# [WHAT TO DO]
Please duplicate the cover crops text from "Groff is also" up to and including "next growing season.", keeping every word and mark the same.

# [PAGE TEXT]
+---+
Cover Crops Boost Soil Health
The 2015 Commodity Classic kicked off with a session dedicated to cover crops. Farmers from Nebraska, Iowa, and Pennsylvania discussed how cover crop use can boost performance and resilience of cash crop systems.
Boost soil health
Adding cover crops to your crop rotation can increase soil biology and organic matter. “We started using cover crops to keep the soil biological activity alive after wheat,” says Keith Berns, who has used cover crops on his farm in Bladen, Nebraska, for seven years.
Berns believes that diverse cover crop mixes are a key part of building soil organic matter and biology. “If soil health is the goal, crop diversity cannot be ignored,” he says. “Plants were created to grow in diverse ecosystems, and this creates a balanced diet for soil biology.”
For Steve Groff, a founding partner of Cover Crop Solutions and farmer in Pennsylvania, cover crops are a long-term solution for soil health. From 1985 to now, Groff has been able to increase organic matter from 2% to 4.2% through cover crop use and no-till.
Groff is also interested in the ability of cover crops to scavenge available nutrients, store them over the fall and winter, and release them for the next growing season.
“Cover crops benefit the bottom line by keeping nutrients where you want them,” he says. In his research, he analyzes the uptake of nutrients by cover crops, particularly to see if this dollar amount can compensate for the cost of planting cover crops.
+---+
# [DATA PROVIDED]
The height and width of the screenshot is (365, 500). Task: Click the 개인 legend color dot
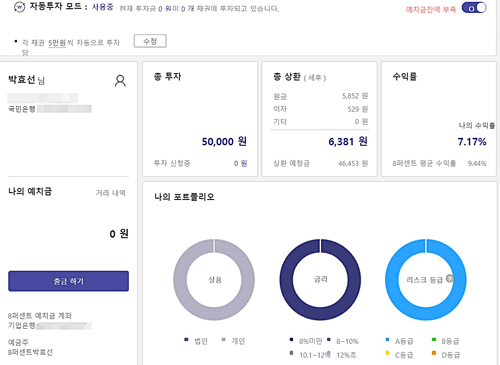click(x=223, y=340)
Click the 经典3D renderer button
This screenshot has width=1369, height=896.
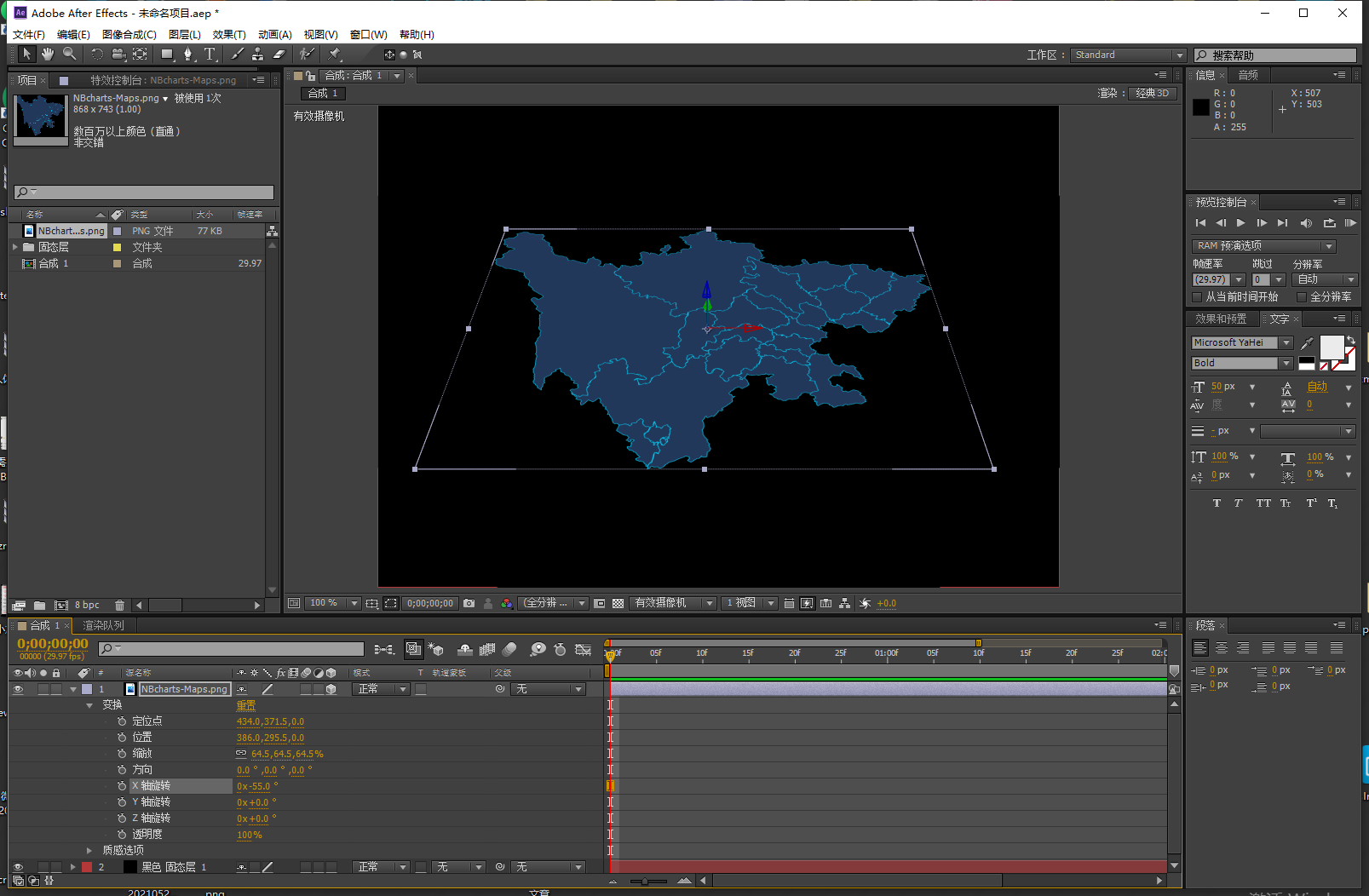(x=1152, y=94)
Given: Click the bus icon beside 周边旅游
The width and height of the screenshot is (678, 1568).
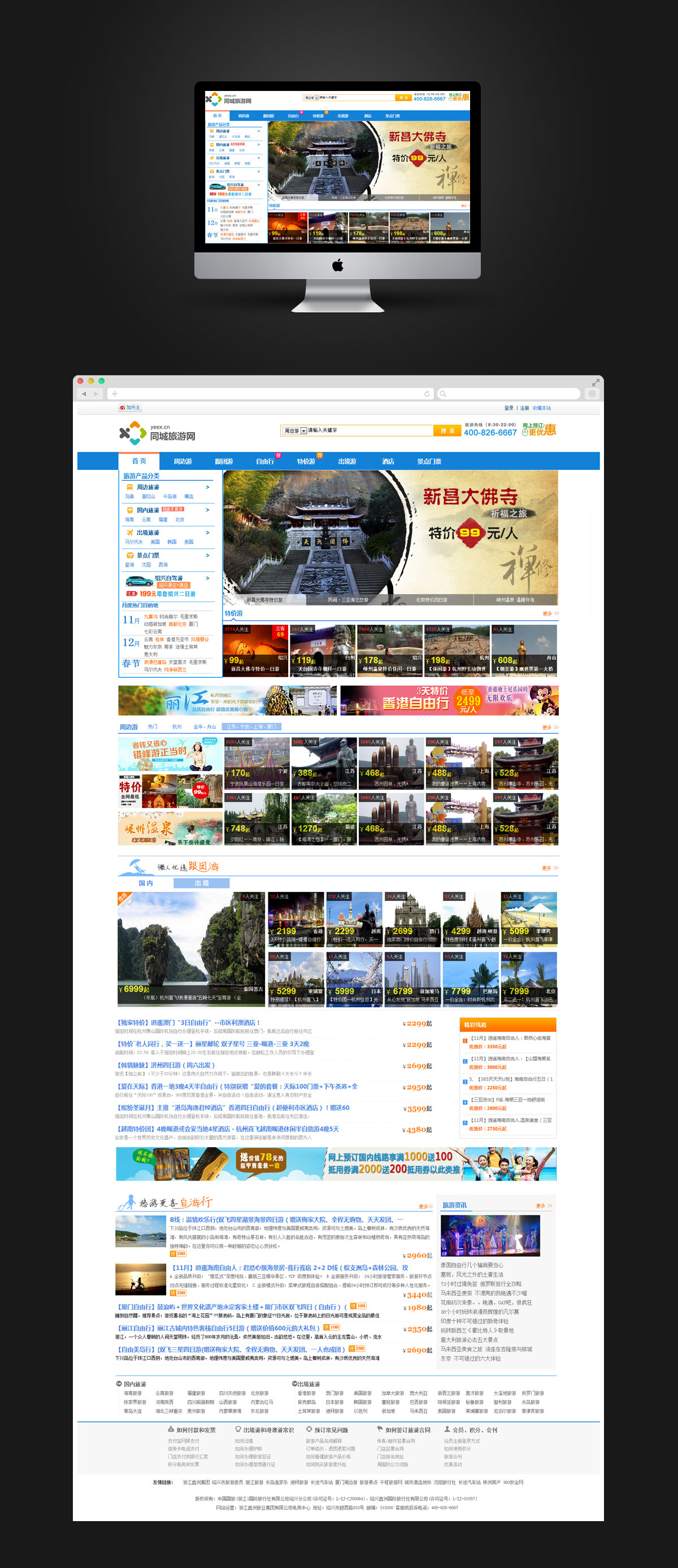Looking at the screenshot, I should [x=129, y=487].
+---+
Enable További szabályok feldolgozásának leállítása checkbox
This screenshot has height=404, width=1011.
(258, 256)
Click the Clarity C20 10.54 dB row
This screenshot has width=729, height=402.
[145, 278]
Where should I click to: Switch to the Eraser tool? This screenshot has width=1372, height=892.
+---+
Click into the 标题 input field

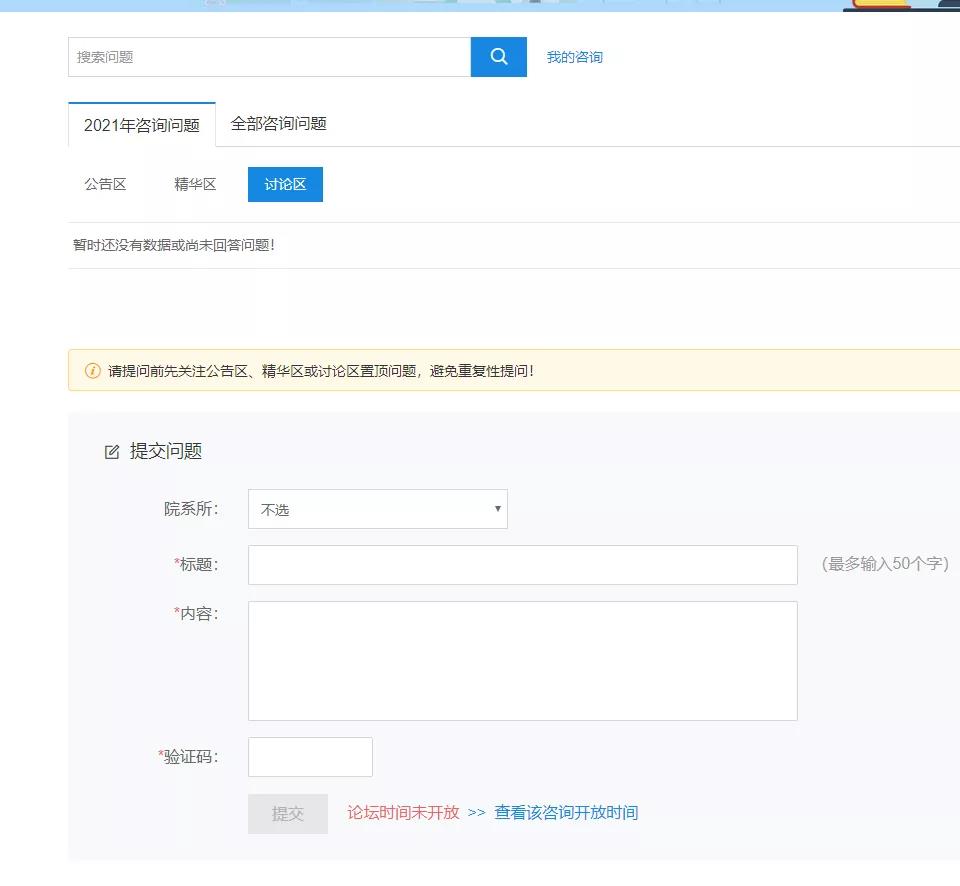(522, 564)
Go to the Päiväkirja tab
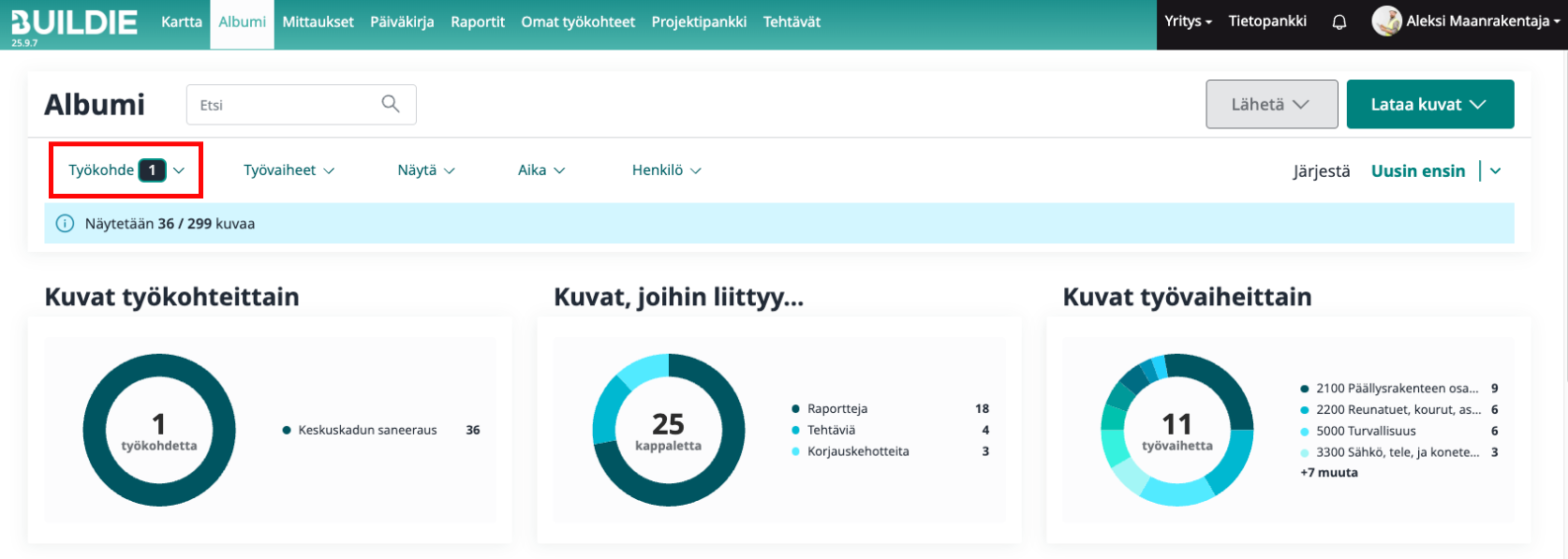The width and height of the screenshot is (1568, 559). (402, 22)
+---+
# [RESPONSE TO THE TASK]
Groff is also interested in the ability of cover crops to scavenge available nutrients, store them over the fall and winter, and release them for the next growing season.